Last year, Conservative MP Crispin Blunt raised the “paucity of data around health outcomes for LGBT+ people, perhaps not least in respect of the intersectionality with BAME people in respect of Covid” during a Commons debate on the disparate impact of the virus in the UK.
“The data deficit was identified in the [2018] LGBT action plan,” he said. “Will [the minister] recommit the government to securing the data, not least by ensuring that future public health surveys record data on protected characteristics?”
In response, Kemi Badenoch, the equalities minister, said: “I just reminded him that we are looking at those who have been most disproportionately affected and are most vulnerable.
“Although we have not found that LGBT groups specifically have been disproportionately affected, we know that they are losing out where healthcare services have been unavailable because they have had to close to provide other services to deal with the pandemic.”
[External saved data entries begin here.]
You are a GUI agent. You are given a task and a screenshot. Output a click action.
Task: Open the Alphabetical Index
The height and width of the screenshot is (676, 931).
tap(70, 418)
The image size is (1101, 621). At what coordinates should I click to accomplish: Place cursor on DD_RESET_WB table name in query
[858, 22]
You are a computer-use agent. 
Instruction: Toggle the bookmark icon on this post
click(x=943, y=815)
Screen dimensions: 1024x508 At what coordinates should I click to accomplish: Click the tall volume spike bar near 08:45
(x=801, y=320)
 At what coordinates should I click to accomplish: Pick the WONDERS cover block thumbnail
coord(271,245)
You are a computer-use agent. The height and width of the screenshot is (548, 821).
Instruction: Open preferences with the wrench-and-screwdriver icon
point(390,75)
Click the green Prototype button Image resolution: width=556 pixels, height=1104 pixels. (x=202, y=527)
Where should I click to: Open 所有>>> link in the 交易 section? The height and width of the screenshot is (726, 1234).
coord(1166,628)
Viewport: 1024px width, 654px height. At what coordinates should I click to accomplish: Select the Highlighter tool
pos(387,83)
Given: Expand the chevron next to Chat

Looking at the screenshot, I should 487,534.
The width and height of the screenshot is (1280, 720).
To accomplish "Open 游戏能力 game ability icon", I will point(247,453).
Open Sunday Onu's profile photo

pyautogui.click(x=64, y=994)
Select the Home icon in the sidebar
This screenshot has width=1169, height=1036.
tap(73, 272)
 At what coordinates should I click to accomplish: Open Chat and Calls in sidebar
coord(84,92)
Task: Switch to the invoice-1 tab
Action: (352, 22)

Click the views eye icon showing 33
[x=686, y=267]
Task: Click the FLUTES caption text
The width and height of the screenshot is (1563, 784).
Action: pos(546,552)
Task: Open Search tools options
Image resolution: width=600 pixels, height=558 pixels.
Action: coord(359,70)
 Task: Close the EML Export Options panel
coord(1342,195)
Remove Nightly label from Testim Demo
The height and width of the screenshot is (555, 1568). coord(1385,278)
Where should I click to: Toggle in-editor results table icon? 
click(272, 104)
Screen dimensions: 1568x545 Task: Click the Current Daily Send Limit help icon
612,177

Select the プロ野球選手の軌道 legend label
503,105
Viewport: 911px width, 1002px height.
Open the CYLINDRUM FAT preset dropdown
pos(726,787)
Highlighting the minister’s comments, Professor Meads, who has been conducting research into LGBT+ health since 1992, added: “I think we’ve just been forgotten about.
“When Kemi Badenoch is saying in Hansard that there isn’t a problem, people just take it that there isn’t a problem. She’s saying there’s no data to show a problem. It’s because nobody has analysed the data. She’s conflating no problem with no data.
“And I think there is a problem. I think from the LGBT perspective, we’ve suffered from this for years and years and years, where people have assumed all sorts of things to do with the health of the LGBT population without checking the data out.”
Asked what message she would send to the government, Professor Meads replied: “Can we please have some data?”
Impacts of the pandemic on LGBT+ people have been explored by non-governmental groups, however, with a major survey published by the LGBT Foundation last year suggesting that there had been a severe decrease in mental wellbeing.
The organisation’s report, entitled Hidden Figures, also raised issues regarding the potential for increased risk factors associated with the virus, but said that, due to a lack of routine monitoring, the true health impact “will never be known”.
Rob Cookson, deputy chief executive at the foundation, told The Independent that LGBT people “experience a broad range of health inequalities across their lifetimes and face increased risk factors for the virus having serious health implications”.
“This level of need was already well evidenced prior to the pandemic, but not enough has been done by the government and other public health bodies to understand and act on the needs of LGBT communities during the pandemic,” he added.
A spokesperson for the Department of Health and Social Care said: “Covid-19 is a deadly virus that has affected the lives of everyone in the UK, with a disproportionate impact on certain groups of people, particularly those working in frontline and caring roles.
“The government continually monitors this impact by reviewing and collecting a wide range of data to help inform our ongoing response to the pandemic.”